Im Tal hat sich Bukhar oder besser Teclador den Edelstein dann irgendwie in den Kopf getrieben – sah sicher nicht gerade schön aus! – und verwandelte sich gleich darauf tatsächlich in einen riesigen Drachen, sicherlich so groß, wenn nicht gar größer, wie ein ganzes Drachenschiff! Meinen Männern, allen voran Ungrimm, war natürlich recht mulmig zumute, doch der riesige Drache sagte nur noch einige kurze Worte des Dankes, überreichte ein paar Geschenke und flog von dannen. Ich schätze mal, dass dies wohl der bisher netteste Drachen war, der je gesehen wurde. Meine Männer standen nun natürlich erst etwas ratlos da, konnten sie doch nicht glauben, was sich gerade vor ihren Augen abgespielt hatte. Ich sage dir Mandred, hätte mir das irgendwer sonst erzählt, ich hätte es nicht geglaubt. Aber für meine Männer lege ich die Hand ins Feuer, das Wohl!

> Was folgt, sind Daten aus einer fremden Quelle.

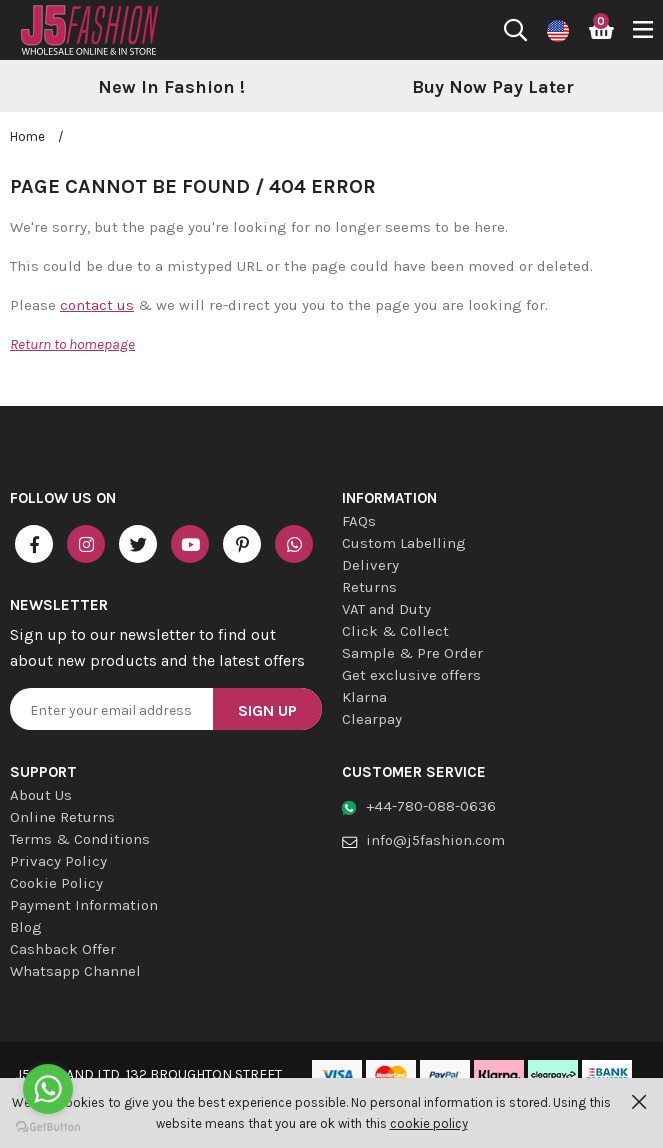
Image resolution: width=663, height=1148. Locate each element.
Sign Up (267, 710)
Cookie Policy (56, 883)
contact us (97, 305)
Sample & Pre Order (412, 653)
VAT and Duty (386, 609)
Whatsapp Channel (75, 971)
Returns (369, 587)
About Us (41, 795)
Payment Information (84, 905)
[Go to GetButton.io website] (48, 1127)
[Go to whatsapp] (48, 1089)
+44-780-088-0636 (431, 806)
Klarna (364, 697)
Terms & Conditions (80, 839)
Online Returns (62, 817)
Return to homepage (72, 344)
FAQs (359, 521)
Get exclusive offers (411, 675)
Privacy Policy (58, 861)
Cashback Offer (63, 949)
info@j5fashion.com (435, 840)
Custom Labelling (404, 543)
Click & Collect (395, 631)
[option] (171, 88)
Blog (26, 927)
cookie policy (429, 1123)
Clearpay (372, 719)
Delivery (370, 565)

Die Sklaven im Dorf waren durch den Tod Liscoms von ihrem Bann befreit und konnten die Männer zu einer versteckten Höhle führen, in welcher der Schwarzmagier wohl sein finsteres Ritual geplant hatte. Dort fanden sie dann auch den lange gesuchten Colon da Merinal. Nachdem alle einigermaßen zu Kräften gekommen waren, begaben sich meine Männer zusammen mit den befreiten Sklaven aus dem Tal und der Mindorit-Mine auf den beschwerlichen Weg durch die Staubwüste der Gor. Ein oder zwei Tage später standen sie dann endlich wieder am Fuße dieses schrecklichen Tafelbergs und die Erlebnisse dort oben in der Staubwüste verblassten langsam. Die befreiten Sklaven verstreuten sich schon bald in alle Himmelsrichtungen, denn fast jeder hatte lang vermisste Freunde oder Familie, die es aufzusuchen galt. Auch Colon bedankte sich nochmals bei meinen Männern, ehe er sich schließlich auf den Weg nach Khunchom aufmachte, um dort seine Familie wiederzutreffen. Meine Männer indes entschieden sich gegen die Rückreise ins Mhanadi-Delta, da uns die Aventurienreise schließlich offensichtlich nach Fasar führte. Tja, und in Fasar, da passierte auch so einiges, das kann ich dir sagen, Mandred. Aber erst einmal muss ich den Met aus meiner Blase lassen, das Wohl!“ Mit diesen Worten trinkt der Hetmann sein Trinkhorn aus, stellt es krachend zurück auf den Eichenholztisch und steht dann ächzend auf, um sich in der eisigen Winternacht Thorwals zu erleichtern.